● **Task instructions**
This exercise calls for duplicating every entry below exactly, without the images.
·····
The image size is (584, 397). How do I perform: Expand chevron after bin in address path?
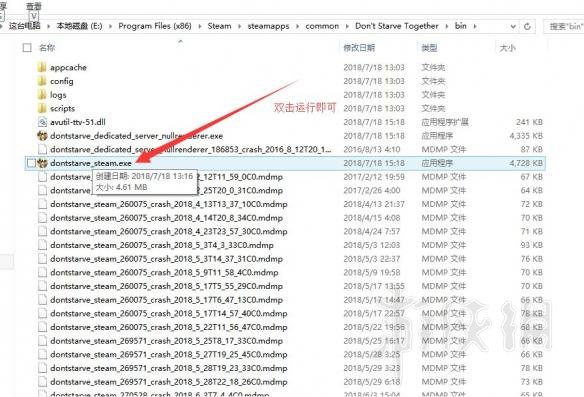click(x=475, y=26)
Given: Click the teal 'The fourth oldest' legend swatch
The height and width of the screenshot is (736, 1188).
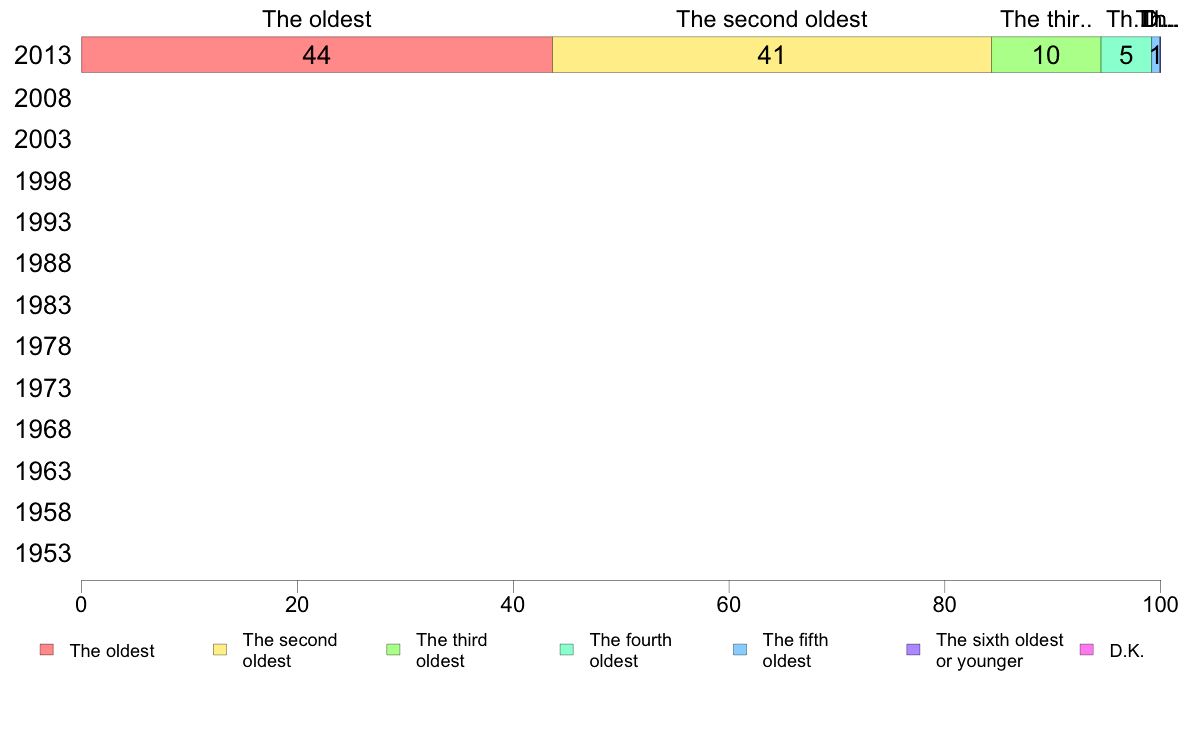Looking at the screenshot, I should tap(567, 650).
·····
● **Task response**
The image size is (584, 397). How do I perform: Expand chevron after bin in address path?
click(x=475, y=26)
Given: Click the teal 'The fourth oldest' legend swatch
The height and width of the screenshot is (736, 1188).
Looking at the screenshot, I should tap(567, 650).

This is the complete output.